Embodied knowledge and dancers’ dance-making: Solo dance improvisation and phenomenological perspectives
DOI:
https://doi.org/10.5324/da.v10i1.5957Keywords:
Dance improvisation, Phenomenology, Creativity, Shared knowledgeAbstract
This paper illuminates the existing lack of knowledge concerning how dancers work in creative processes in contemporary dance. The material was produced from a period of sharing and elaborating upon dance improvisation practices. Two improvisers used solo improvisation, one performing and one watching, and invited another researcher in when analysing the material. They identified the theme dialoguing with your material and two situations called returning home and the eye moment. Through conceptualising the not-yet conscious, the lived expressive body, the attentiveness and bodily intentionality, the material illuminates the practice as something that dancers could gain new perspectives on.

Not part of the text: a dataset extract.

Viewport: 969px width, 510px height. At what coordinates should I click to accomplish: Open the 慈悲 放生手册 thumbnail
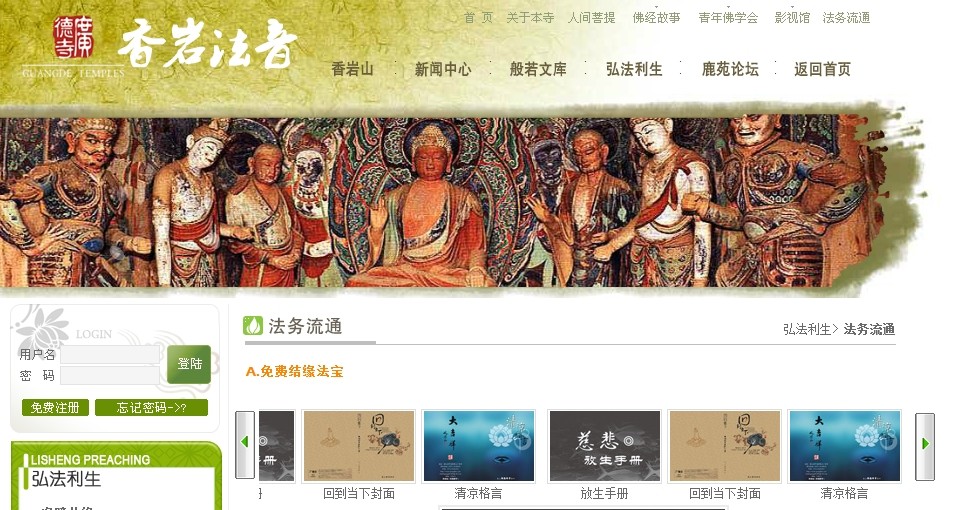[604, 446]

Analysis reveals the knowledge dancers embody as both vague and clear, as well as expressed in the dance improvisations’ mutual sharing between the watching of the watcher and the dancing of the dancer. Bodily, social, and inter-affective relationships play out, and the dancer’s knowledge is visible in dwelling and expressiveness as a source for exploration of the dancer’s subjectivity, voices, and tradition. Phenomenological literature supports how language plays a part in dancers’ dance-making. This article exemplifies how creating material from improvisations contributes significantly because it is felt, known, bodily available, and should be pursued, not dismissed. Dance improvisation regarding dance-making needs to be further investigated, discovered, and articulated.